Perfectly inelastic demand. It is represented in in a graph, while the vertical line and indicates the price elasticity of zero at every point of the curve. Which, explains that the product will be demanded regardless of it price is high or low(Galperi et al 2013, p.431).
Effects of rising tomatoes prices on the total revenue of its wholesale market.

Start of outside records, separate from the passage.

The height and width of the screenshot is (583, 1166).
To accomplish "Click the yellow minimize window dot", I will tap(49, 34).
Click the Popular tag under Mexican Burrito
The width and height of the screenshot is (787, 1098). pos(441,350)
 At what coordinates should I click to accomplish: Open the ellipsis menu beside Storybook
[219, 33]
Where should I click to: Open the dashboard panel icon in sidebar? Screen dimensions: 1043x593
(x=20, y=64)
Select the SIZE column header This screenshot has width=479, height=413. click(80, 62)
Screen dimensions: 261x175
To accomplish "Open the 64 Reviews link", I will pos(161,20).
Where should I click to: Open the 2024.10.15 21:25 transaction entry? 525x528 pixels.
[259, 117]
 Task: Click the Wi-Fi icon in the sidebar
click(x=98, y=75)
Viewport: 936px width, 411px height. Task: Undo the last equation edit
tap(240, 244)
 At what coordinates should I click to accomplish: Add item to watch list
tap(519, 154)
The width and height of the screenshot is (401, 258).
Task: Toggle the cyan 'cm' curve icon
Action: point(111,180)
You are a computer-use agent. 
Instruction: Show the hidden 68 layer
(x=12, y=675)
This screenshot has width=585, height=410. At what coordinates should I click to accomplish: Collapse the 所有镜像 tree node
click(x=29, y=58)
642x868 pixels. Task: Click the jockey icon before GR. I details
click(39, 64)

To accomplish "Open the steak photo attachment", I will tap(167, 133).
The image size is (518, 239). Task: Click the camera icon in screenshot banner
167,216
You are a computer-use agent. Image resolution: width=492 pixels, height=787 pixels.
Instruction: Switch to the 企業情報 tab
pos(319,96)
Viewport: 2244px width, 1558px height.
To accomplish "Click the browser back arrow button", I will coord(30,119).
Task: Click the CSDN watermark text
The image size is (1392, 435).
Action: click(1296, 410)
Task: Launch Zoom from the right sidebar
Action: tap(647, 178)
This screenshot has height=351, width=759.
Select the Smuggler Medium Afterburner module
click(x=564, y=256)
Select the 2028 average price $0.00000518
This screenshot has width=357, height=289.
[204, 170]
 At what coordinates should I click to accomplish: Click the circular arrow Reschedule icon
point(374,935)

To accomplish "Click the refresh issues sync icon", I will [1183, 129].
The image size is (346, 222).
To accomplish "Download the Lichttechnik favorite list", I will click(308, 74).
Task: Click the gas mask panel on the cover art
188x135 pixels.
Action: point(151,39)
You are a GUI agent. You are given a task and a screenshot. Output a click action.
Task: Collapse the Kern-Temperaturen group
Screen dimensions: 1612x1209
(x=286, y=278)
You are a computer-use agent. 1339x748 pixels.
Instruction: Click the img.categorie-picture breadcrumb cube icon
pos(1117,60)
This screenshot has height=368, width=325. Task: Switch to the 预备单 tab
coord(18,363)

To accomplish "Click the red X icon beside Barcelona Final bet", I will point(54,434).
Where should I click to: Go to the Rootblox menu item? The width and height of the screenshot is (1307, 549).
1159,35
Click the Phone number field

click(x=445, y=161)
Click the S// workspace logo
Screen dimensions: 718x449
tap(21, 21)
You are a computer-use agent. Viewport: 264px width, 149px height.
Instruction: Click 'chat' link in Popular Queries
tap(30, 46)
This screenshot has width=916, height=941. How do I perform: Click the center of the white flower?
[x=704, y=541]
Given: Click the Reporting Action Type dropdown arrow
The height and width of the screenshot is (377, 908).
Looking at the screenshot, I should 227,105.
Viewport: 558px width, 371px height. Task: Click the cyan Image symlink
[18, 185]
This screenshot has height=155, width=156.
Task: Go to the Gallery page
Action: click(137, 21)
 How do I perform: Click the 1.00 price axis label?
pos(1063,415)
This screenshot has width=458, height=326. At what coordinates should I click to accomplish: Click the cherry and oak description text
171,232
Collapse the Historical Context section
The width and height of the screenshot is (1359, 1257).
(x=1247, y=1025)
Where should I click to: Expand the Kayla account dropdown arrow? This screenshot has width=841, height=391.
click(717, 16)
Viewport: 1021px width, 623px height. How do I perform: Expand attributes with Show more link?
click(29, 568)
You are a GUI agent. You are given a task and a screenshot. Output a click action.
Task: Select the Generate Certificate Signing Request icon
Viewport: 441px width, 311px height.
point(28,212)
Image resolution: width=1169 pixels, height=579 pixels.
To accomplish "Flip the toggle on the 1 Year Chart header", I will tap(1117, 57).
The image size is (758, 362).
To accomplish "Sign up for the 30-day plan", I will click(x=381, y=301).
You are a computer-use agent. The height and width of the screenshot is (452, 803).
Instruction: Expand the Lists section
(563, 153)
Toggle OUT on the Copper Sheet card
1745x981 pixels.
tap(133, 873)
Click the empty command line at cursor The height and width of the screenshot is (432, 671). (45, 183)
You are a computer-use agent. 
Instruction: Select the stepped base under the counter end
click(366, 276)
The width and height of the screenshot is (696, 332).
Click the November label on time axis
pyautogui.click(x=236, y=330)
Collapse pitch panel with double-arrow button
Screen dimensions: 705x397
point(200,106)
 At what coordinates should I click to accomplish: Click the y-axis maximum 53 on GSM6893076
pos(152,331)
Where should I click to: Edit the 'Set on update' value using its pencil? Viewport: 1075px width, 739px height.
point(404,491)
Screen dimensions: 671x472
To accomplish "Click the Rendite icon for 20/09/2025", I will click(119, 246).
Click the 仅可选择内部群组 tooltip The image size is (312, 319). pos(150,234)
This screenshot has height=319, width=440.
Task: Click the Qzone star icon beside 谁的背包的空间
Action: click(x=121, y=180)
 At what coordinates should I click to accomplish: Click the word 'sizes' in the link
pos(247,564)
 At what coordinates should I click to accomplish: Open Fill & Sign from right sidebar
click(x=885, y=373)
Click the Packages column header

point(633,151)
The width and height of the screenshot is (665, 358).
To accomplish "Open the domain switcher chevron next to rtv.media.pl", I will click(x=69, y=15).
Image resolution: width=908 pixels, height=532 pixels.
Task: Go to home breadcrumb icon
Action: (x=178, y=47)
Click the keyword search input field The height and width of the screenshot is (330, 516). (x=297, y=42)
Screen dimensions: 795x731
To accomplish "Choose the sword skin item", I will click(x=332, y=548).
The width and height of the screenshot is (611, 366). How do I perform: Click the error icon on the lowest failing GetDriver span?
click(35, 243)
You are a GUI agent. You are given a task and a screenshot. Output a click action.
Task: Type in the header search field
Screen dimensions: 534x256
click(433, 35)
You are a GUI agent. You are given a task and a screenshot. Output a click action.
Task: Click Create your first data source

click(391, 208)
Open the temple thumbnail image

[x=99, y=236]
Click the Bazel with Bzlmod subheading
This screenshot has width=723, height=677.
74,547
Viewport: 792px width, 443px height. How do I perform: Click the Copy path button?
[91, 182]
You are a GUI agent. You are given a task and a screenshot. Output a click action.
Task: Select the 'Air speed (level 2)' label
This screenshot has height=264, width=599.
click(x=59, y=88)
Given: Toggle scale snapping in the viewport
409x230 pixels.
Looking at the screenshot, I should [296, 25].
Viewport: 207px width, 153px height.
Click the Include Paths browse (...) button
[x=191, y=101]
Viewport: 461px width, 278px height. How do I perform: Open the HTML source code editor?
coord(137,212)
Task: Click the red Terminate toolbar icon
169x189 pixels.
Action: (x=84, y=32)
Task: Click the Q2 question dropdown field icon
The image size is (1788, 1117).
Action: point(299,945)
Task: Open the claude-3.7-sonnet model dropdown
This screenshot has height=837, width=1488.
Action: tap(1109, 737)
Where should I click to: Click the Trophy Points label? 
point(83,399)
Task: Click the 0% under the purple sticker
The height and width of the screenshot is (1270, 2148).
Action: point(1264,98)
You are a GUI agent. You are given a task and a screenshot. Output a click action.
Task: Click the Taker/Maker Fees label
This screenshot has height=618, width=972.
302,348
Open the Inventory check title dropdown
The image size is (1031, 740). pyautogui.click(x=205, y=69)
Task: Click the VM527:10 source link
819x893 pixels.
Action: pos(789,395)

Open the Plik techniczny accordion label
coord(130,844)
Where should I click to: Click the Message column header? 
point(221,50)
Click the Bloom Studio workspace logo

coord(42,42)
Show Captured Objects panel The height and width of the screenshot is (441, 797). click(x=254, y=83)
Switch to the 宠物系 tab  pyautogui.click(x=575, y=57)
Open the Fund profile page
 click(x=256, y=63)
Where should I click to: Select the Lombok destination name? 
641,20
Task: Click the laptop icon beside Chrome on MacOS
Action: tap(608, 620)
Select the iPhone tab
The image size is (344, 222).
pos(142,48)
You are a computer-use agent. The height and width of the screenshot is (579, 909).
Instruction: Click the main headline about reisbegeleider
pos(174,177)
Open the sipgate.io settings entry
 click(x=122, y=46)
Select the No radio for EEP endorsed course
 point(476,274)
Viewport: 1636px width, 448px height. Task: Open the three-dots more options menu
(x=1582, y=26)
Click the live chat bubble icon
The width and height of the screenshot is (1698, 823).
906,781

Bearing in mind that total revenue is the test of determining whether the demand is elastic or inelastic. Having observed that the tomatoes demand are both elastic and inelastic depending on the determinants subjected to.in the case where the increase in tomatoes price may increase the total revenue since the increase in price didn’t hinder people from buying tomatoes. But in some case where people were consuming a few tomatoes due to increase in price, it resulted in the decrease in the total revenue.
3. So as to sustain the supply of tomatoes, the government can form partnerships with other nations that produce tomatoes. For instance, Australia can import tomatoes from Italy. An advantage of this strategy is that during scenarios of harsh climatic conditions like the one experienced, the shortage of tomatoes will be reduced or put under control. A limitation in this strategy is that the local suppliers of tomatoes are likely to lose the market for their products when the export from other countries increases. They will be forced to sell at low prices to avoid a surplus of tomatoes when the tomatoes increase in the market.
The government can provide training to farmers to so that they can keep farming tomatoes. Tomato farmers experience massive losses at times due to climatic conditions, and this prompts some of them to abandon farming. For this to be avoided, the government can finance a research to come up with conditions that farmers can use so that the tomatoes can be able to persevere harsh weather. It will ensure that the supply of tomatoes is sustained. A limitation of this strategy is that a lot of finances will be required to fund the research.
The government should employ the use of artificial supplements of tomatoes to kerb the shortage of the tomatoes which results in the increase of the tomatoes. The introduction of plants supplements will lead to the decrease of its high prices, hence increasing the total revenue of the market. Also, the introduction of this artificial supplement will create a competitive market in the market, hence lowering their high prices, enabling the customer to cut down on the tomatoes budget allocated. Though, the introduction of this supplements for the plants may impact negatively on its demand, resulting to its inelastic. Hence, losing its market value while that of artificial supplement goes up (Jeston et al 2014, p.155)
Chen, H., Chen, Y.F., Chiu, C.H., Choi, T.M. and Sethi, S., 2010. Coordination mechanism for the supply chain with leadtime consideration and price-dependent demand. European Journal of Operational Research, 203(1), pp.70-80.
Darghouth, N.R., Wiser, R.H. and Barbose, G., 2016. Customer economics of residential photovoltaic systems: Sensitivities to changes in wholesale market design and rate structures. Renewable and Sustainable Energy Reviews, 54, pp.1459-1469.
Galperin, H. and Ruzzier, C.A., 2013. Price elasticity of demand for broadband: evidence from Latin America and the Caribbean. Telecommunications Policy, 37(6), pp.429-438.
Jeston, J. and Nelis, J., 2014. Business process management. Routledge.pg 150-160.
Mendoza, E.G. and Yue, V.Z., 2012. A general equilibrium model of sovereign default and business cycles. The Quarterly Journal of Economics, 127(2), pp.889-946.